I’m looking forward to Danishgrrl’s return so I can ask her all about the other treatments in use for autistic and disabled kids.

Meanwhile, I had to have my lemon of a car towed to the mechanic yesterday because its latest in a long series of problems is a major gas leak that involves the fuel pump and cracking plastic gas line fittings and possibly the gas tank needing to be replaced and, well, one good tossed cigarette or splash of gasoline on my exhaust system could have turned writergrrrl to toast.

Unfortunately, my mechanic can’t get parts till Friday because of the holidays and will have to remove the back seat and floor panel to do this work, so it probably won’t be ready till the tenth.
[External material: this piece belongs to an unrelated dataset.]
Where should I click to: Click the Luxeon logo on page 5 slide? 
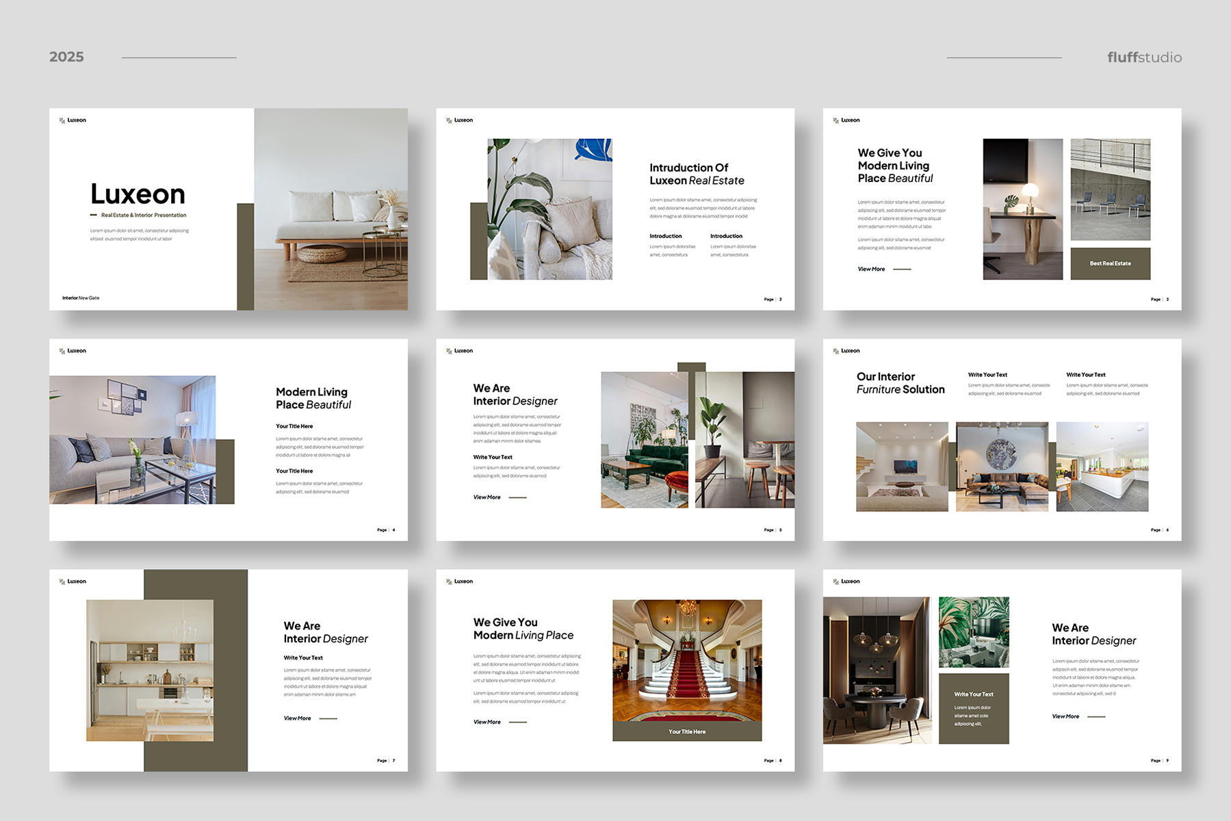pos(459,351)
So all I am seeing right now is a string of dollar signs and frankly, I wish someone would have tossed a cigarette and just blown the lemon up (without anyone getting injured, of course) so that I could at least get some insurance money out of this fiasco.

Anyway, this has been a hellacious week and I miss Danishgrrrl and my new boss is breathing down my neck and the last day of the fiscal year is upon us and I am about to pick up beautiful Danishgrrrl at the airport, so life will surely get better tonight.

READING: a recipe for grilled salmon with a tequila-cilantro marinade

BEST-OF SPAM: Does your wife think that banana is harder than your penis?